Find the word "agent" below. Copy each line that has it.

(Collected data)
=== Section Start ===
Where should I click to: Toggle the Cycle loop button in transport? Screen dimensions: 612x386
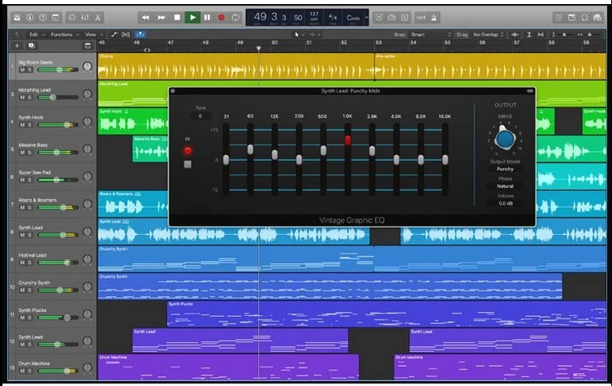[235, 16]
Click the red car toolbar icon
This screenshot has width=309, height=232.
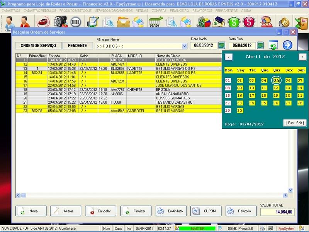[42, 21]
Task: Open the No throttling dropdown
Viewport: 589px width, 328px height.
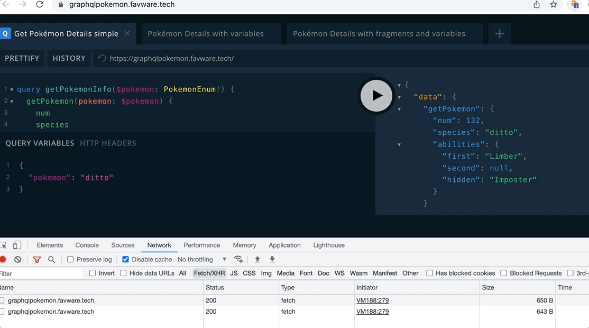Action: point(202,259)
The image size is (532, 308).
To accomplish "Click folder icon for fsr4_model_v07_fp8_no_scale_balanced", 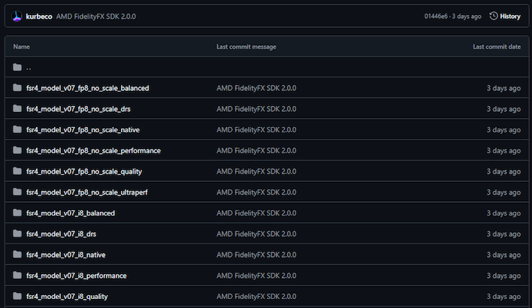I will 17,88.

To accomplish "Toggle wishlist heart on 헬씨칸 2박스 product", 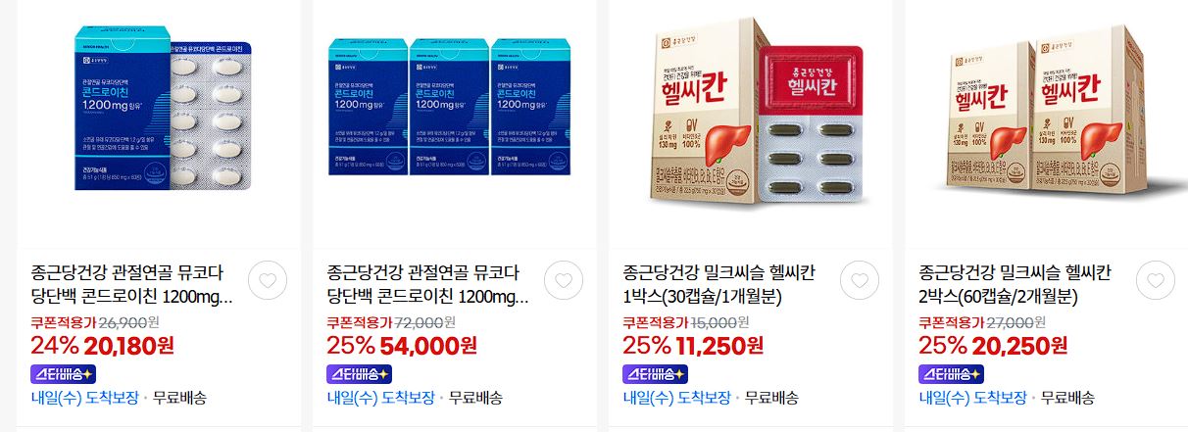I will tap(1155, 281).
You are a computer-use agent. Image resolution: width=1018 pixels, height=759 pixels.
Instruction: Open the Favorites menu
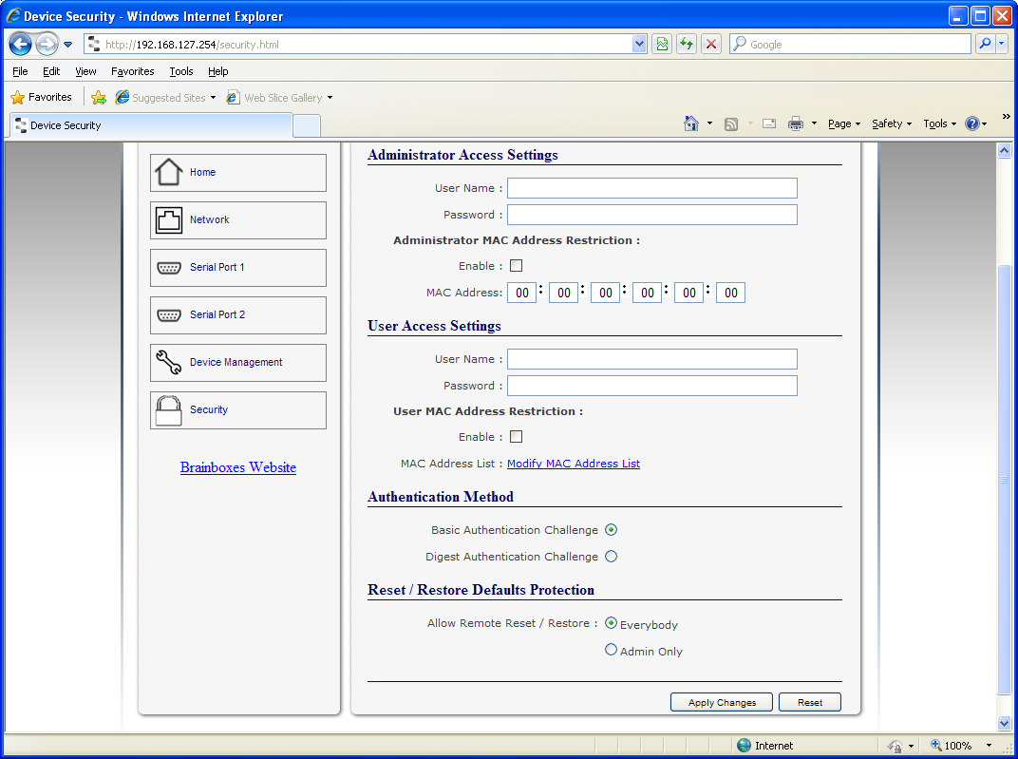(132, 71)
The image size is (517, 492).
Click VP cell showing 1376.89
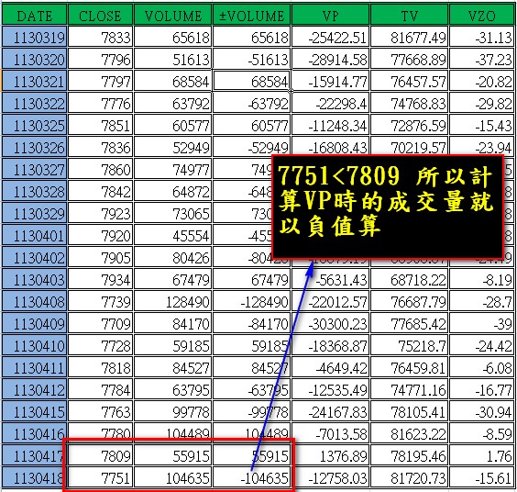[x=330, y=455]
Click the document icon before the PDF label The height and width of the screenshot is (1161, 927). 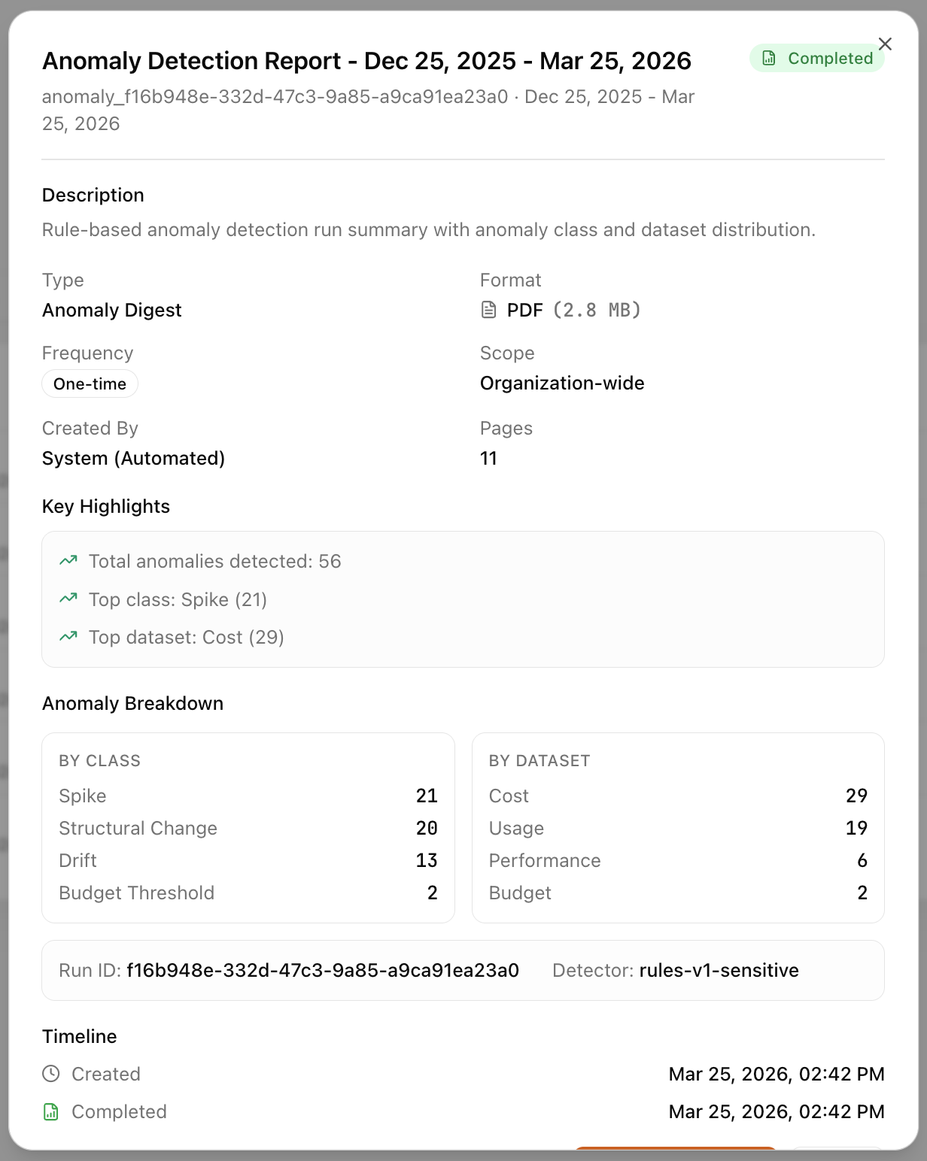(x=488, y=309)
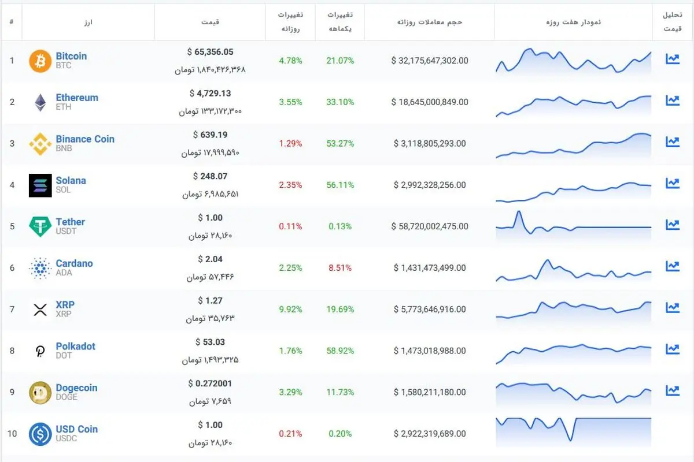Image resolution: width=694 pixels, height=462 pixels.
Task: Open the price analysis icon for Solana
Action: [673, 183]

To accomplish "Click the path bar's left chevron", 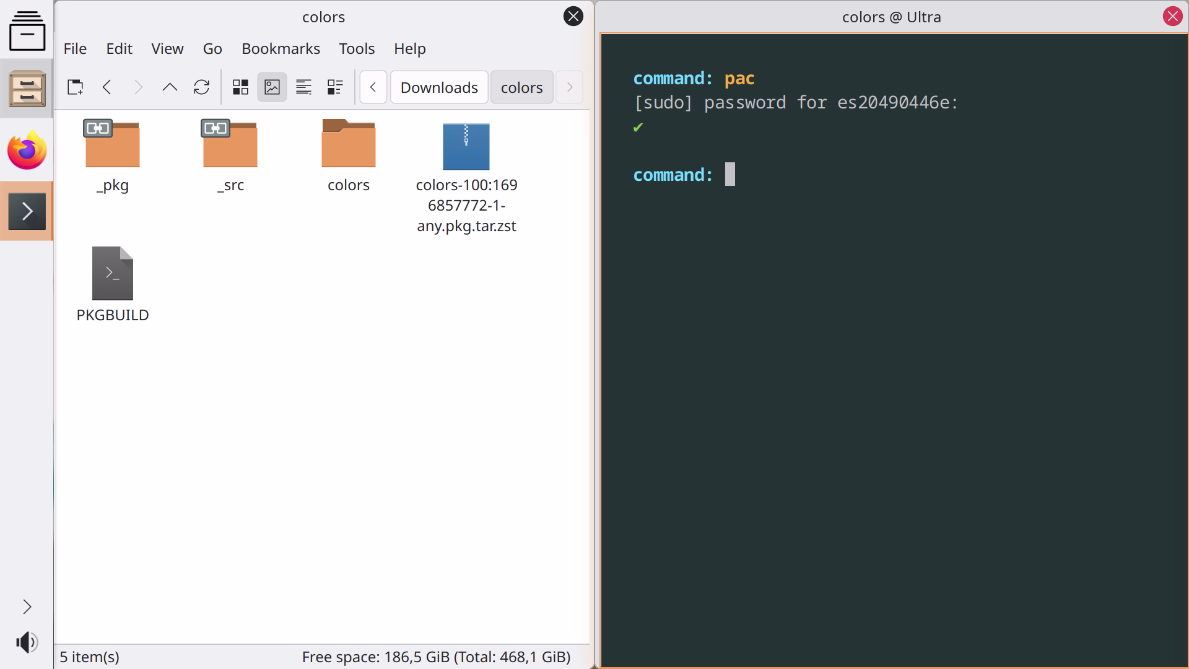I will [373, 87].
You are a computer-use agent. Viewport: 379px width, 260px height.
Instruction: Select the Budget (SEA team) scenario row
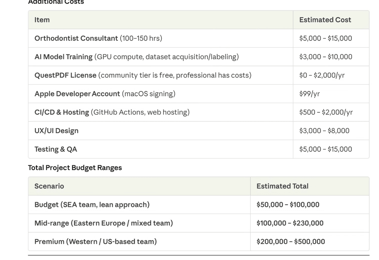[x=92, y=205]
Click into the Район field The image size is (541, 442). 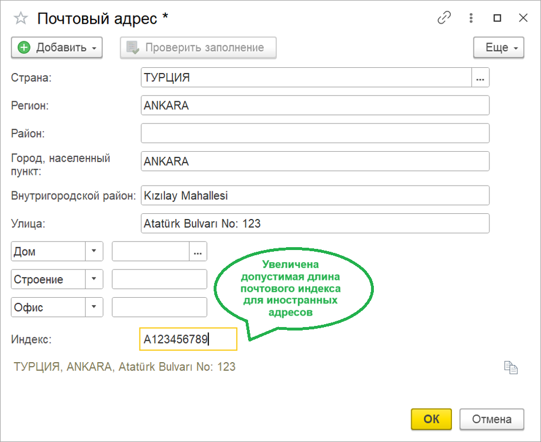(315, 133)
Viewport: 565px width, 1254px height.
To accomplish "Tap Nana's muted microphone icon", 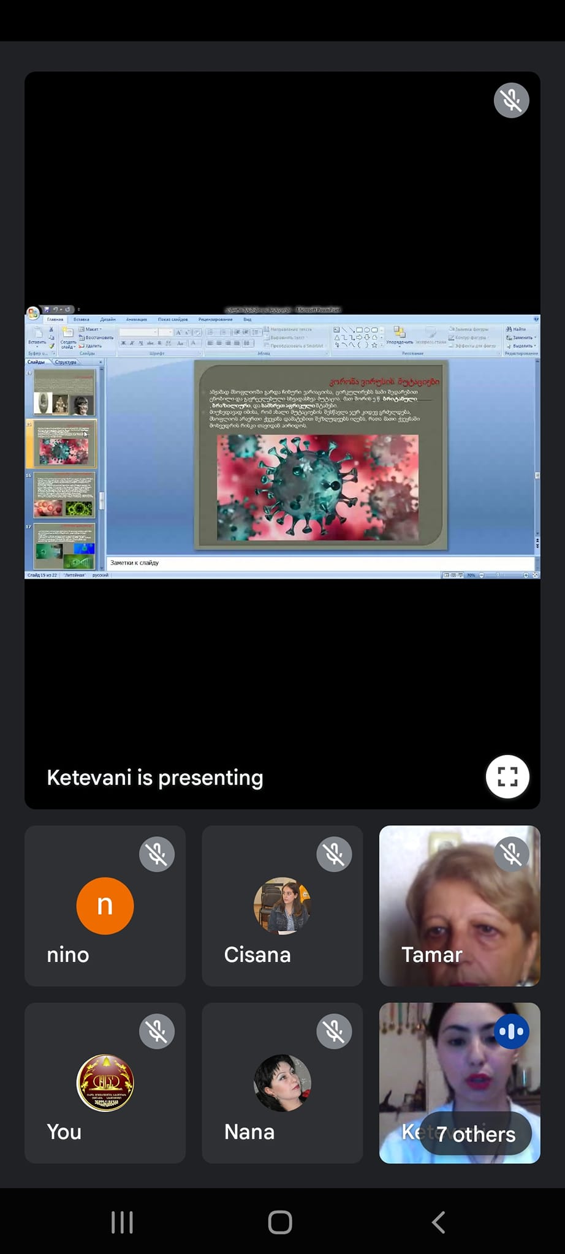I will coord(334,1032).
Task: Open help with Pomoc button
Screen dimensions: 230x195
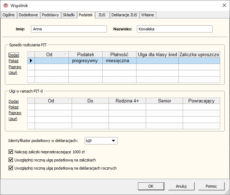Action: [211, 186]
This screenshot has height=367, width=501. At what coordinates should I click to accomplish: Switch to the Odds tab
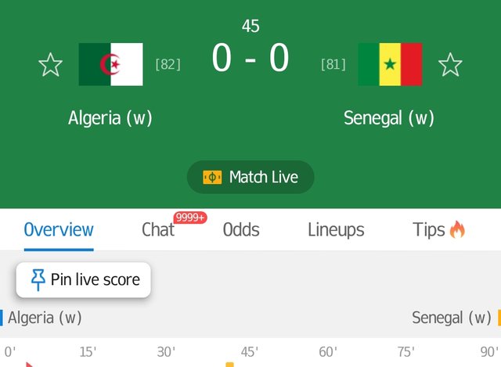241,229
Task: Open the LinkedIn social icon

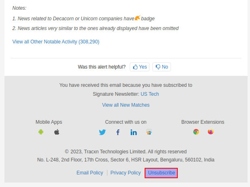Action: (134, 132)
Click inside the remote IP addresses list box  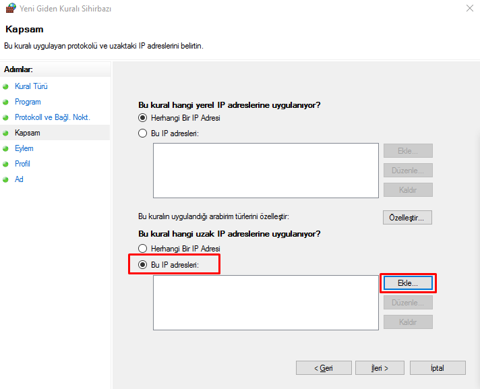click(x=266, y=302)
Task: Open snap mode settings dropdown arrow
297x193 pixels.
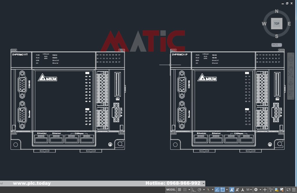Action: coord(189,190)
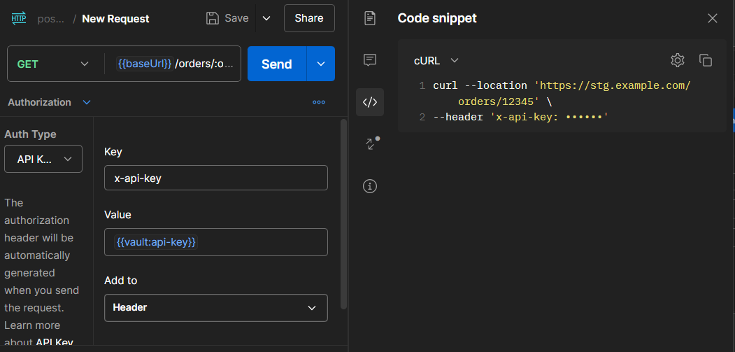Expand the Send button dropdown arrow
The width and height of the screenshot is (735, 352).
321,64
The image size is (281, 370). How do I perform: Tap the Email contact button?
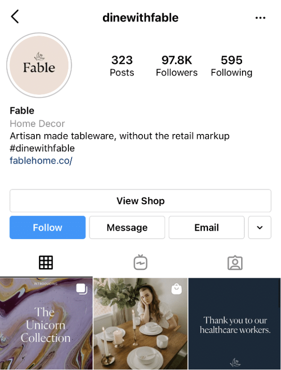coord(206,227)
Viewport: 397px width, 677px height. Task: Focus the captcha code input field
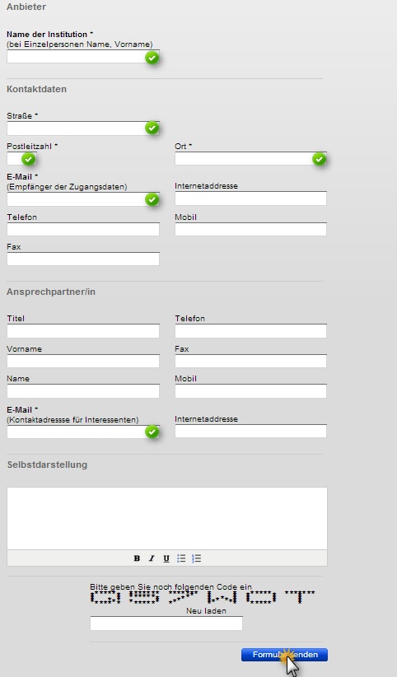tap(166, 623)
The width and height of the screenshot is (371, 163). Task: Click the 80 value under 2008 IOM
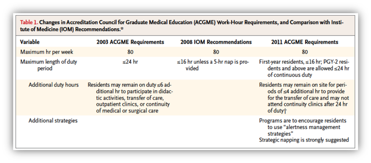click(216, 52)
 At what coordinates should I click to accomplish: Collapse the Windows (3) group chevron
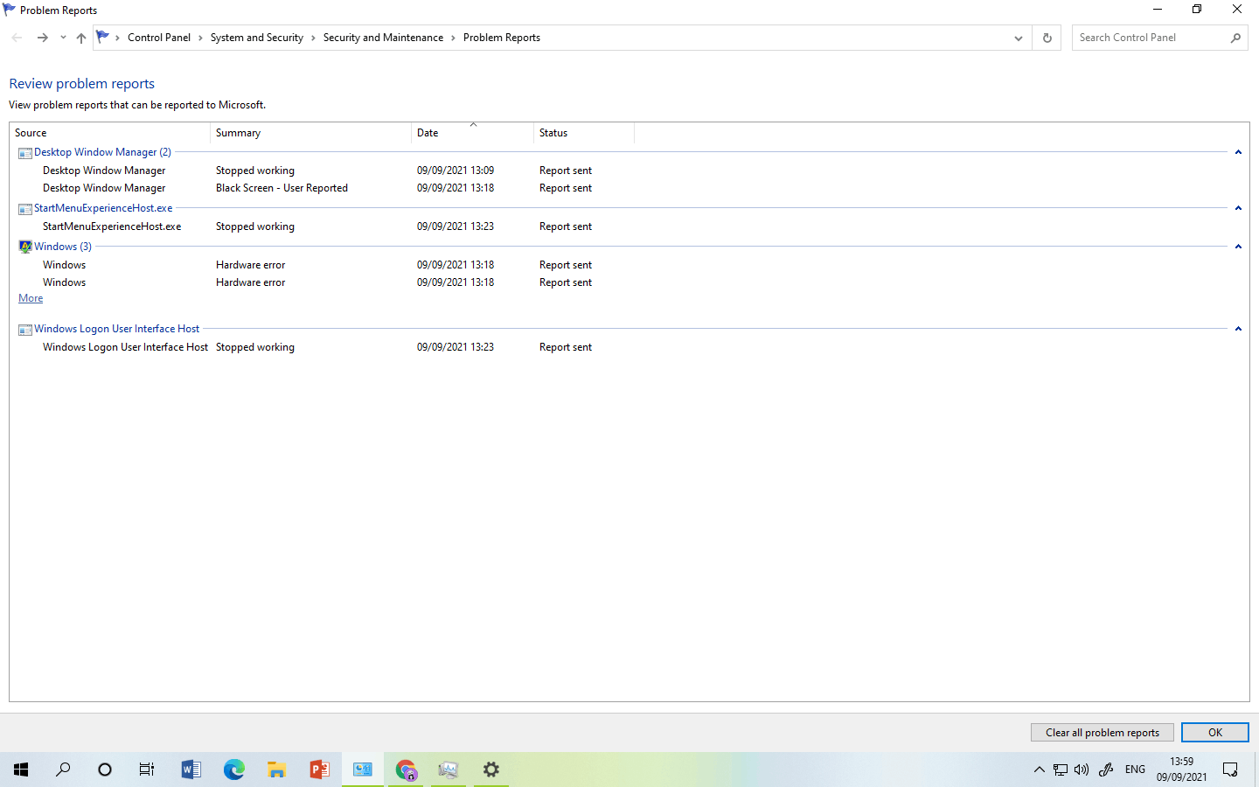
=== Section End ===
OUTPUT BELOW ▸
You are a computer-use agent. Image resolution: width=1018 pixels, height=759 pixels.
You are a computer-use agent. Viewport: 379px width, 260px height.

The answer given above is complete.